Exact Sciences Diagnostic Portfolio

Complete Product Analysis: 20+ Cancer Diagnostics Across the Care Continuum

Exact Sciences operates a comprehensive cancer diagnostics portfolio spanning 20+ products across screening, risk assessment, treatment selection, and monitoring. The company has exactly two FDA-approved tests while operating most products as Laboratory Developed Tests (LDTs) under CLIA certification.

Their portfolio uniquely combines stool-based DNA tests, liquid biopsies analyzing circulating tumor DNA, tissue-based gene expression assays, and hereditary cancer panels.

Strategic acquisitions—Genomic Health ($2.8B, 2019), Thrive Earlier Detection ($2.15B, 2021), PreventionGenetics ($190M, 2022)—and technology licenses from TwinStrand (2024) and Freenome (2025)—have created an integrated cancer continuum from hereditary risk through early detection, treatment selection, and recurrence monitoring.

FDA Approved

2

Cologuard & Cologuard Plus

LDT Products

15+

CLIA/CAP Certified

Total Portfolio

20+

Comprehensive Coverage

Colorectal Cancer Screening Portfolio

From stool-based to liquid biopsy innovations

Cologuard (Original)

FDA APPROVED

FDA Status: Pre-Market Approval (PMA) P130017, approved August 11, 2014; expanded to ages 45+ in May 2019

Biomarkers Measured (11 total):

  • DNA methylation (2 markers): NDRG4 promoter hypermethylation, BMP3 promoter hypermethylation
  • DNA mutations (7 markers): Seven KRAS gene point mutations including codons 35T and 38A
  • Reference gene (1 marker): Beta-actin (ACTB) for quantitative DNA estimation
  • Protein (1 marker): Hemoglobin via immunochemical ELISA

Clinical Performance: Detects CRC with 92.3% sensitivity and advanced adenomas with 42.4% sensitivity at 86.6% specificity. Used for over 20 million screenings (as of May 2025).

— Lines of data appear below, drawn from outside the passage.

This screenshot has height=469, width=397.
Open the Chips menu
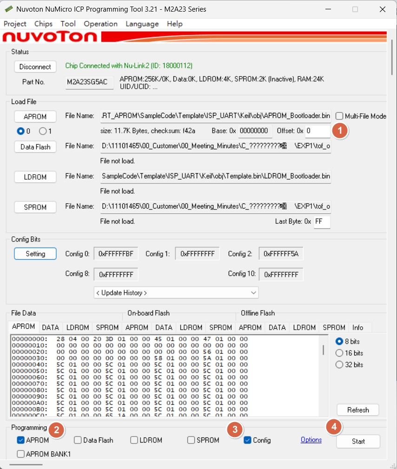tap(43, 24)
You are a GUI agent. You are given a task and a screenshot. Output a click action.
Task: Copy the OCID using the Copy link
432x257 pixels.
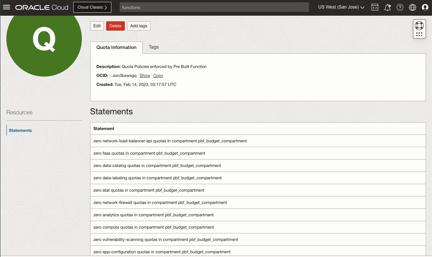pyautogui.click(x=158, y=75)
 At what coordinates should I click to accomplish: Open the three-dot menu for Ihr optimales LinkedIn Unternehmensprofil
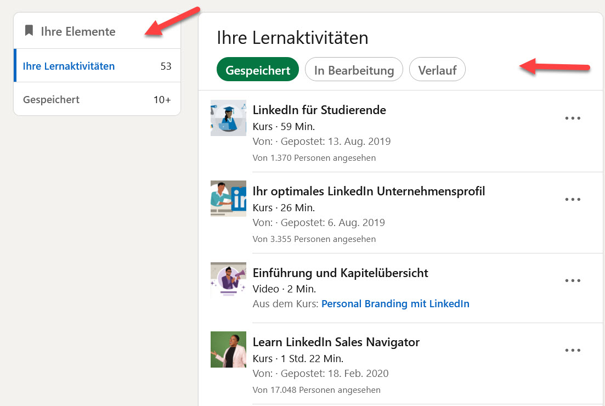tap(573, 199)
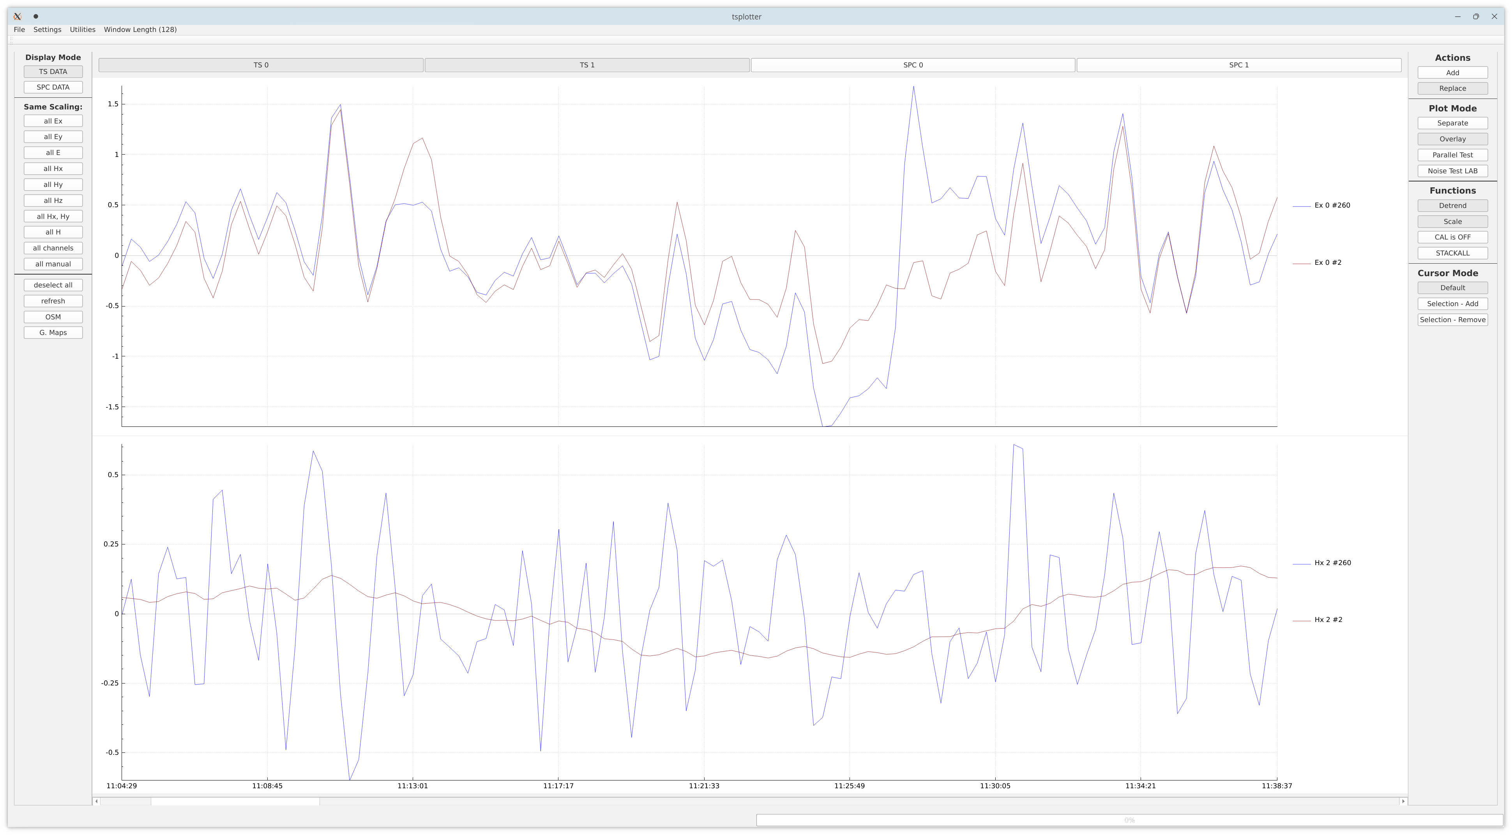Click the X11 application icon in the title bar
Viewport: 1512px width, 835px height.
tap(18, 16)
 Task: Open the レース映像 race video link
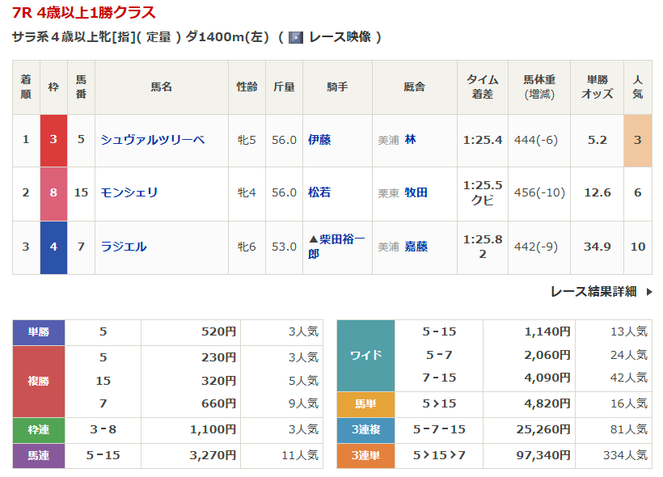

Technology: QuARTS (Quantitative Allele-specific Real-time Target and Signal Amplification) for DNA; ELISA for hemoglobin

Cologuard Plus

FDA APPROVED

FDA Status: Pre-Market Approval (PMA) P230043, approved October 4, 2024; launched March 2025

Biomarkers Measured (5 total):

  • DNA methylation (3 markers): LASS4, LRRC4, PPP2R5C
  • Reference gene (1 marker): ZDHHC1
  • Protein (1 marker): Hemoglobin via enhanced bead-based immunoassay

Clinical Performance: BLUE-C study (n=20,176) demonstrated 95% CRC sensitivity, 43.4% advanced precancerous lesion sensitivity, and 94% specificity. Achieves 40% reduction in false positives versus original Cologuard.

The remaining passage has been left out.